CONSIGNE –
Relevez chaque pays ou continent nommé dans le passage sur l'assainissement, en laissant de côté les noms de programmes. Citez chacun une seule fois.

EXTRAIT PRÉSENTÉ –
^^^^
Certains pays ont pris récemment des mesures significatives : l’Inde a porté au plus haut niveau le défi de mettre fin à la défécation en plein air. Sous la direction du Premier ministre, la mission Swachh Bharat (Programme Inde propre) coordonne l’action entre de nombreux secteurs pour s’assurer que les services d’assainissement de base couvrent rapidement des millions de personnes et améliorent leur vie ; le Sénégal est un leader en Afrique qui reconnaît le rôle des latrines à fosse et des fosses septiques pour garantir l’assainissement pour tous. Le gouvernement fournit des solutions innovantes avec le secteur privé pour veiller à ce que les fosses et les fosses septiques soient vidées et leur contenu traité pour garantir des services abordables et la propreté dans les communautés.
^^^^
(Extraits de données)
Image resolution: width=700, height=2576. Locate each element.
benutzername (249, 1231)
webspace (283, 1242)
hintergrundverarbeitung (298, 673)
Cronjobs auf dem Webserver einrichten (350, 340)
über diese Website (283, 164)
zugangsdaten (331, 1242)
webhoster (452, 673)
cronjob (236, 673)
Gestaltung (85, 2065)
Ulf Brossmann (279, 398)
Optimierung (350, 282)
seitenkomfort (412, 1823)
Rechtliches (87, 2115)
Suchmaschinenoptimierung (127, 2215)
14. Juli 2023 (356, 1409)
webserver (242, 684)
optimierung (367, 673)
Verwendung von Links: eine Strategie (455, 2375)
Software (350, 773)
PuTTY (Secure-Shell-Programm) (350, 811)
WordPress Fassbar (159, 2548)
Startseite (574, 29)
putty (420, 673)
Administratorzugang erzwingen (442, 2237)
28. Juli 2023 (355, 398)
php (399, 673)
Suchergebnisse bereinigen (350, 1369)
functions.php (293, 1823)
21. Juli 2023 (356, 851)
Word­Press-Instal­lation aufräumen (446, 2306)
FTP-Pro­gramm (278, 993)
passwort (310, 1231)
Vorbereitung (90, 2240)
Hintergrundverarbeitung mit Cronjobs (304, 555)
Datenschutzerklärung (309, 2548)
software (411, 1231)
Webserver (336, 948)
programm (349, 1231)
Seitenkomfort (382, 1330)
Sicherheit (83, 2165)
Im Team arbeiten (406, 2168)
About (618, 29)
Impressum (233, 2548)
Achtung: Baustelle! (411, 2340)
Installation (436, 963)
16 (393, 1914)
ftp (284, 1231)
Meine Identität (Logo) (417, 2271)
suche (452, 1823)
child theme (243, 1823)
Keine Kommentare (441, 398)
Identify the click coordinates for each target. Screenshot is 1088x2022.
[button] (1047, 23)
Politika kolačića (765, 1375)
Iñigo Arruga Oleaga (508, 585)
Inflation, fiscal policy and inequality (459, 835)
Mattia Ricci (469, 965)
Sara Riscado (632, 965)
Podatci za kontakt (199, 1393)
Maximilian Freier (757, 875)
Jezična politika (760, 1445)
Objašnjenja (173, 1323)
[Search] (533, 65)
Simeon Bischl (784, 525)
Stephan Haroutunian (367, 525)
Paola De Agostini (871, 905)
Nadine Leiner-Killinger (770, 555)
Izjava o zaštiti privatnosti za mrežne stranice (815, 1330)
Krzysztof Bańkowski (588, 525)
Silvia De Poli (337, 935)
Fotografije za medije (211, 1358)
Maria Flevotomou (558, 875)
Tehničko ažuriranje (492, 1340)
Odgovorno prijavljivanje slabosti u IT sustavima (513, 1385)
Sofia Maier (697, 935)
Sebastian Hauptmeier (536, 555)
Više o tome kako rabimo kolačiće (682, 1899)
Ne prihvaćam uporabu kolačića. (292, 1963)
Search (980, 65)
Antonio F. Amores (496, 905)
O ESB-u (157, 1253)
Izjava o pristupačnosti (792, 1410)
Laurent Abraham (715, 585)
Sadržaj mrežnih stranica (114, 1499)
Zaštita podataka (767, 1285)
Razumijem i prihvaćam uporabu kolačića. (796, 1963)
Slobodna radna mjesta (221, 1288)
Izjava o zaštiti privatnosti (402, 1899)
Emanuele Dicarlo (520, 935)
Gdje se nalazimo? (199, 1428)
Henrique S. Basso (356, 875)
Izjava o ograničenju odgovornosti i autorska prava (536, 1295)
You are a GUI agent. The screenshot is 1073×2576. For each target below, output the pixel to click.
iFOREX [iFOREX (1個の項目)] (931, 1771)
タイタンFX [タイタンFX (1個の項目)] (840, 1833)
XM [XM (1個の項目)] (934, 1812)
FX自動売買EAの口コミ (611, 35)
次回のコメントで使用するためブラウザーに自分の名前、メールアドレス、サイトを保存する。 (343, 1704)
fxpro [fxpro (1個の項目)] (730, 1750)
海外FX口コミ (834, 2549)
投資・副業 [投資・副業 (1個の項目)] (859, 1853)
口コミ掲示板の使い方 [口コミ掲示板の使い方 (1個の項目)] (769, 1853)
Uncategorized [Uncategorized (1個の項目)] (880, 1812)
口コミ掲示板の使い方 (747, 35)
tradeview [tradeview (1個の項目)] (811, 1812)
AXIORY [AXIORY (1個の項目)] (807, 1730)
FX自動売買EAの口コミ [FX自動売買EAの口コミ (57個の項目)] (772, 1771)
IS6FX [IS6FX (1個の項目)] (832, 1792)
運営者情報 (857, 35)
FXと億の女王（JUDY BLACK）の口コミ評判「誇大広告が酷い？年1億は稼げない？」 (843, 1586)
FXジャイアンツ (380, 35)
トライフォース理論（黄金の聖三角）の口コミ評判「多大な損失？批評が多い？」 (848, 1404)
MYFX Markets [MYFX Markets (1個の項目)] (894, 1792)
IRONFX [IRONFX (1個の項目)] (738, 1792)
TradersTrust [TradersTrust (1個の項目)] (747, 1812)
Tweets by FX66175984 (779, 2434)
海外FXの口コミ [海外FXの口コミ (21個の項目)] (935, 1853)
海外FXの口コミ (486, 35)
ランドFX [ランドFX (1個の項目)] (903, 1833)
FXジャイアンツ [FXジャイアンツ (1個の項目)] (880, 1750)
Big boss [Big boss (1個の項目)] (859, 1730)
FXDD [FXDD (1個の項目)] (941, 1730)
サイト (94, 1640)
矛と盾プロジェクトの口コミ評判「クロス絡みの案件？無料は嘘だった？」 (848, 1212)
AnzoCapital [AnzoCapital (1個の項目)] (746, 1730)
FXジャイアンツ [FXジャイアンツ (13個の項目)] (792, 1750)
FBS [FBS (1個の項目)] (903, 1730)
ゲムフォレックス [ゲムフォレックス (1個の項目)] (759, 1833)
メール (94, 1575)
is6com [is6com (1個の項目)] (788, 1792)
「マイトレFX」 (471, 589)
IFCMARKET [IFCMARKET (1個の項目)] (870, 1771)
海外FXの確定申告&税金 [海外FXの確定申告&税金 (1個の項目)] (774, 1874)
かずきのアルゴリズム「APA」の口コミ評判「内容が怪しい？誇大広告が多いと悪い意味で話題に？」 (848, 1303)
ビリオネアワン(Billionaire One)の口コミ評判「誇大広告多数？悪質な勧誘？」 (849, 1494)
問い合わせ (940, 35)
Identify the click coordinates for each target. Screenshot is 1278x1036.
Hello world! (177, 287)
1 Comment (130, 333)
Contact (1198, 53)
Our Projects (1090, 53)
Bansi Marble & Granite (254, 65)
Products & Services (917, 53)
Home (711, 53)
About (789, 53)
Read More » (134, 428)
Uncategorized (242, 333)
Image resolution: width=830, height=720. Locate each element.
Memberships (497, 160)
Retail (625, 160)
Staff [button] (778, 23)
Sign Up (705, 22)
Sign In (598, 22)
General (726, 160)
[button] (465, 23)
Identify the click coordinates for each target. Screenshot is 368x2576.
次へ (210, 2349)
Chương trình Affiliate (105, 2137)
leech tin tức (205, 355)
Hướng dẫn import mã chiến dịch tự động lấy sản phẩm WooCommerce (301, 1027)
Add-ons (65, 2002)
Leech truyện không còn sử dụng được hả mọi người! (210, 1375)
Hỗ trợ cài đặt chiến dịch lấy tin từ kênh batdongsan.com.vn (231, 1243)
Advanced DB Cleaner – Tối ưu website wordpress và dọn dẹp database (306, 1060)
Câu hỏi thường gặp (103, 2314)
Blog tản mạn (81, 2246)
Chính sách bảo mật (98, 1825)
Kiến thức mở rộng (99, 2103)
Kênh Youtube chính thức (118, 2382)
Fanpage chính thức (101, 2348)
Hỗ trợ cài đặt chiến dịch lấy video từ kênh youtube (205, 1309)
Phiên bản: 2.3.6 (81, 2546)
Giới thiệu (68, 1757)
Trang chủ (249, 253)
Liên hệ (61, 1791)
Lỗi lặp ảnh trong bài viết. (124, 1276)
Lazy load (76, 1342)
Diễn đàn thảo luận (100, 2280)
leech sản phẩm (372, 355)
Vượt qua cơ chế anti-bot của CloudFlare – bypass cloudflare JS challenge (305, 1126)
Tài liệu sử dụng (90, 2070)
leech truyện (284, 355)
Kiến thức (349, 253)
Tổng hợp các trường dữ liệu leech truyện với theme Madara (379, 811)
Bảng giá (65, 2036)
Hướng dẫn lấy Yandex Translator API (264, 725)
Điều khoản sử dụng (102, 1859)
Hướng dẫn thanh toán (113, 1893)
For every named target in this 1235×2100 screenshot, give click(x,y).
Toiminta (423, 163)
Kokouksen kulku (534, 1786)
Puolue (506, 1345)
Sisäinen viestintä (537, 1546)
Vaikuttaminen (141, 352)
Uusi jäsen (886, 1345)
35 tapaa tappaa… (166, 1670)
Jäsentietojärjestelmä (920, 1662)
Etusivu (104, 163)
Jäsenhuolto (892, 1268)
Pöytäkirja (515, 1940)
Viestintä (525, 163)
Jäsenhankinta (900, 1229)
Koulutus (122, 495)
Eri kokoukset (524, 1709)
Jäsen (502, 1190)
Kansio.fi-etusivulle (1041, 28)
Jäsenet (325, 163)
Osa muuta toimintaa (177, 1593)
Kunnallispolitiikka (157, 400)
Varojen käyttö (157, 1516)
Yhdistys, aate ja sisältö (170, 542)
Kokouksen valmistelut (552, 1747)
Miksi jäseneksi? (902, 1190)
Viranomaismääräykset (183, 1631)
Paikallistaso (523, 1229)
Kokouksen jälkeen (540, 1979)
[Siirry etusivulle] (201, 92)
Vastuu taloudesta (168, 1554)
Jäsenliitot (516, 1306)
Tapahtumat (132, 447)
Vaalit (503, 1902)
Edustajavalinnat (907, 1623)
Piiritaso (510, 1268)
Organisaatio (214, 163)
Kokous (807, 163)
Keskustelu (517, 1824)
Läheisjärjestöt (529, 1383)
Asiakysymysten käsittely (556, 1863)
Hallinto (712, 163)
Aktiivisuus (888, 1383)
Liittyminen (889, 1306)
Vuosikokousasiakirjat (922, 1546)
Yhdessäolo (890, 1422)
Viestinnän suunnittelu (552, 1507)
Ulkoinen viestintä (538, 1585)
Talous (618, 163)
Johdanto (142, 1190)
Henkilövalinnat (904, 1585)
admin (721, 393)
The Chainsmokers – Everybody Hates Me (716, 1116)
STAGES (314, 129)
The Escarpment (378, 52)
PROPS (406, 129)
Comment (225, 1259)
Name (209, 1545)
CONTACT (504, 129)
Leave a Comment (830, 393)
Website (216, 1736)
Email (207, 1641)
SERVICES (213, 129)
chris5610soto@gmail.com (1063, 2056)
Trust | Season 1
^^^^
RÉPONSE –
Inde, Sénégal, Afrique